The Judiciary on Monday announced that each court will have two appointed magistrates to resolve the controversy about differing court orders.
According to Chief Justice Martha Koome, ELC had determined hundreds of complex and dynamic cases across the country in the past 10 years.
Koome said the split would see the period used to determine cases reduced drastically.
“The Environment and Land Court has been the busiest and hence the need to split it as we appoint two magistrates at the lower courts to deal with land matters,” she said.
Speaking during the launch of the two divisions in Sawela Lodge in Naivasha, Koome was full of praise for ELC, noting that it had resolved 9,612 cases last year.

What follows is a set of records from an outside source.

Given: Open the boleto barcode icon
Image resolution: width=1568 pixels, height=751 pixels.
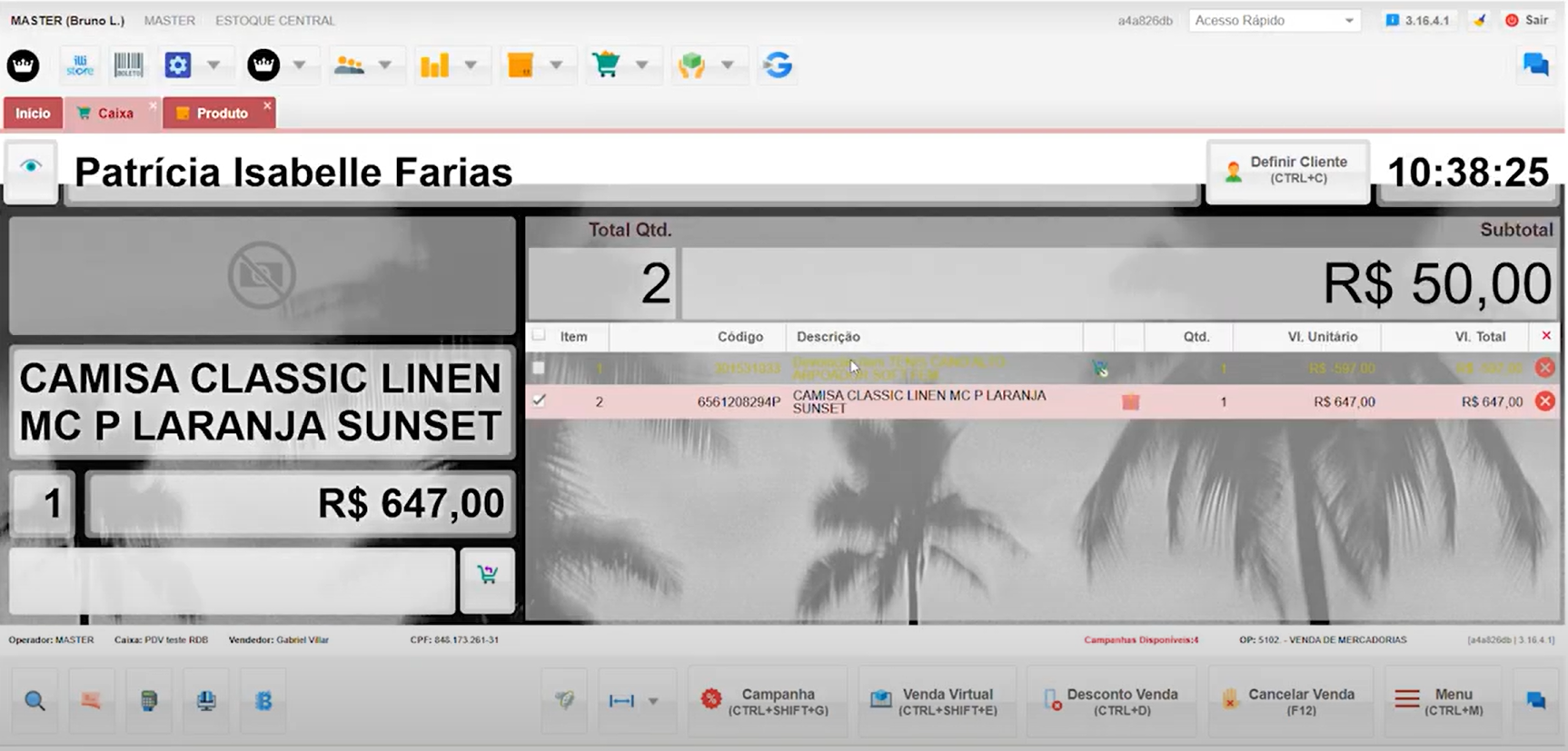Looking at the screenshot, I should (128, 65).
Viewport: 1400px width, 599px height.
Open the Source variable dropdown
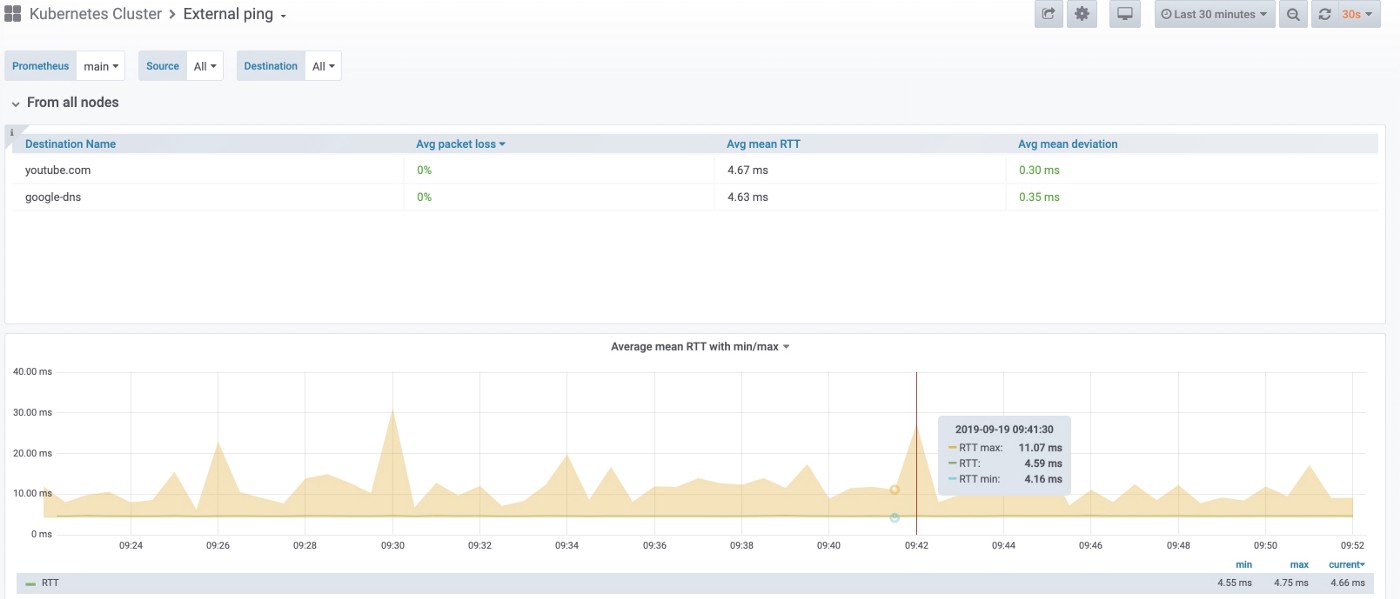click(x=205, y=66)

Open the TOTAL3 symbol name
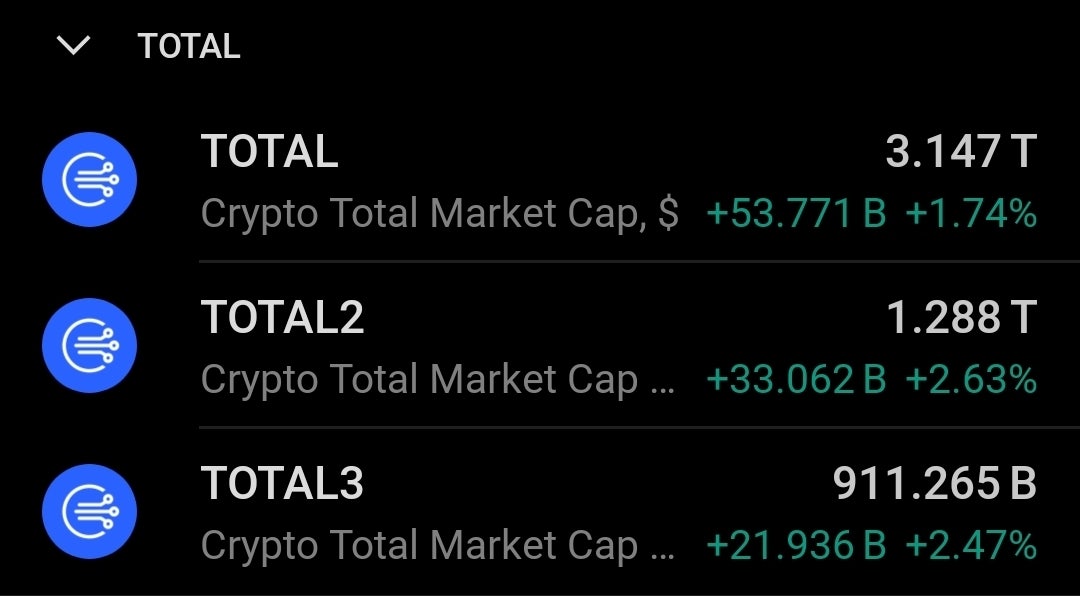(x=283, y=483)
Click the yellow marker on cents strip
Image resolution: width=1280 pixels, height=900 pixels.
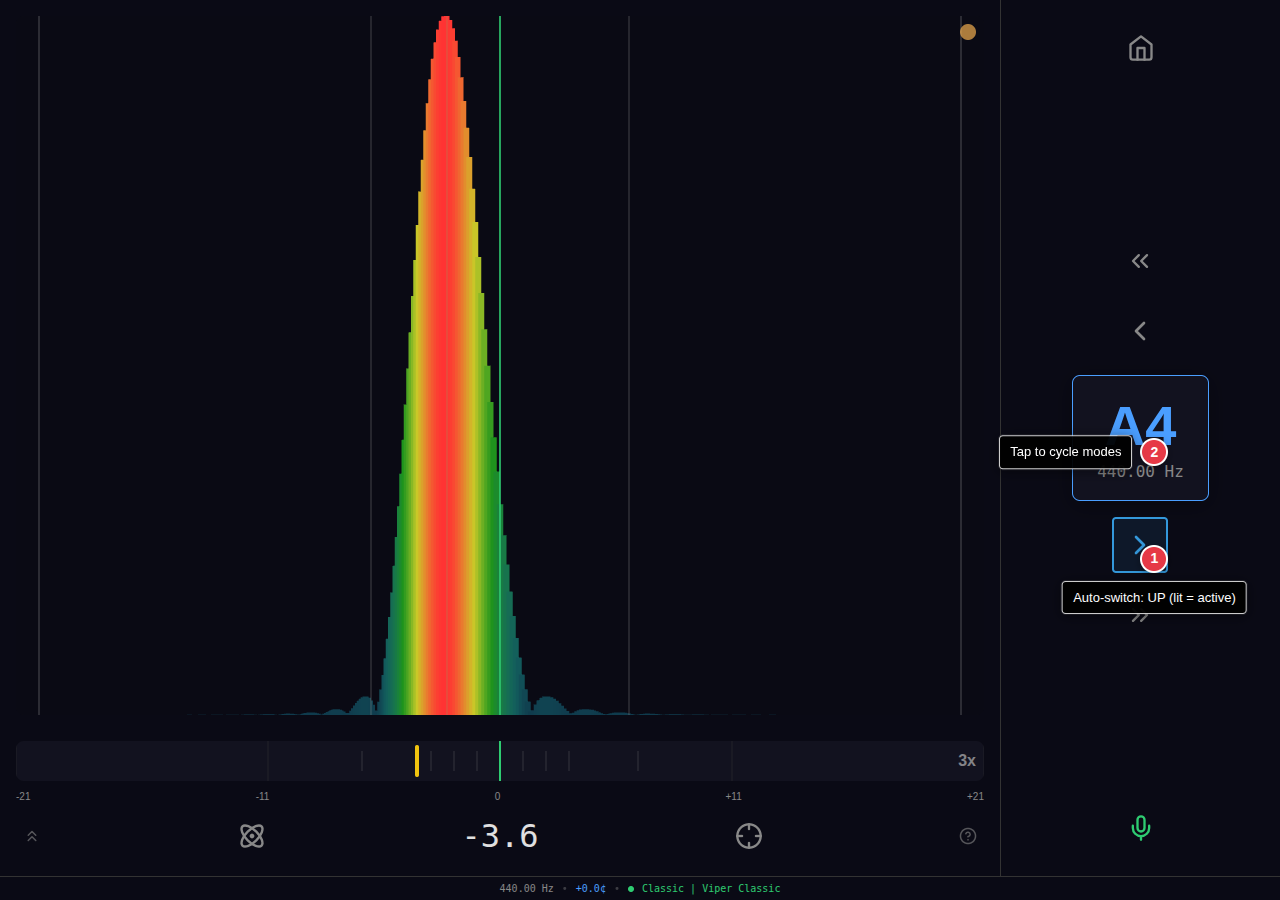[x=417, y=761]

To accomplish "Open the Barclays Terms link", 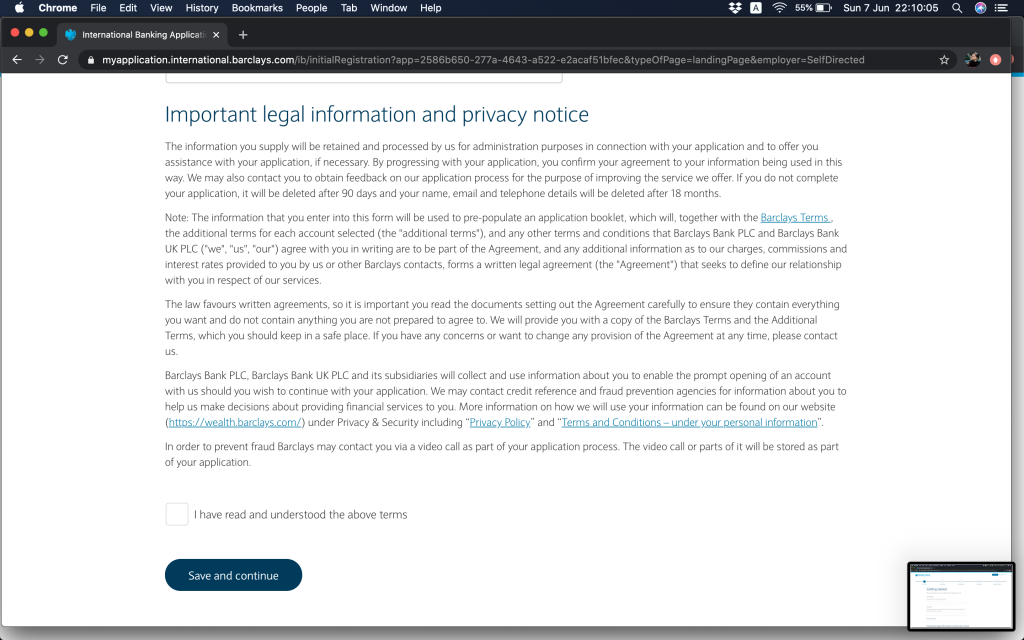I will pyautogui.click(x=795, y=217).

“We have over 14,000 cases pending in ELC with 4,782 dragging for the last three years, and this is against our non-adjournment policy,” she said.
During the ceremony, Koome took issue with all government and private institutions polluting the Nairobi River, adding that they should be arrested and charged in court.
Land Cabinet Secretary Zach Njeru lauded the move to split ELC , noting that land matters were very emotive, and needed to be resolved urgently.
He said that plans to fully digitise land services in Nairobi were at an advanced stage before moving to Mombasa and other major towns.
“The ministry uses a lot of funds to take our officers and documents to court, and we hope that in the coming days, we shall go digital in tabling our evidence,” he said.
Deputy Chief Justice Philomena Mwilu took issue with the operations at the land department, noting that this had led to an increase in land disputes. “We don’t understand how one department can issue two title deeds for the same parcel of land,” she said.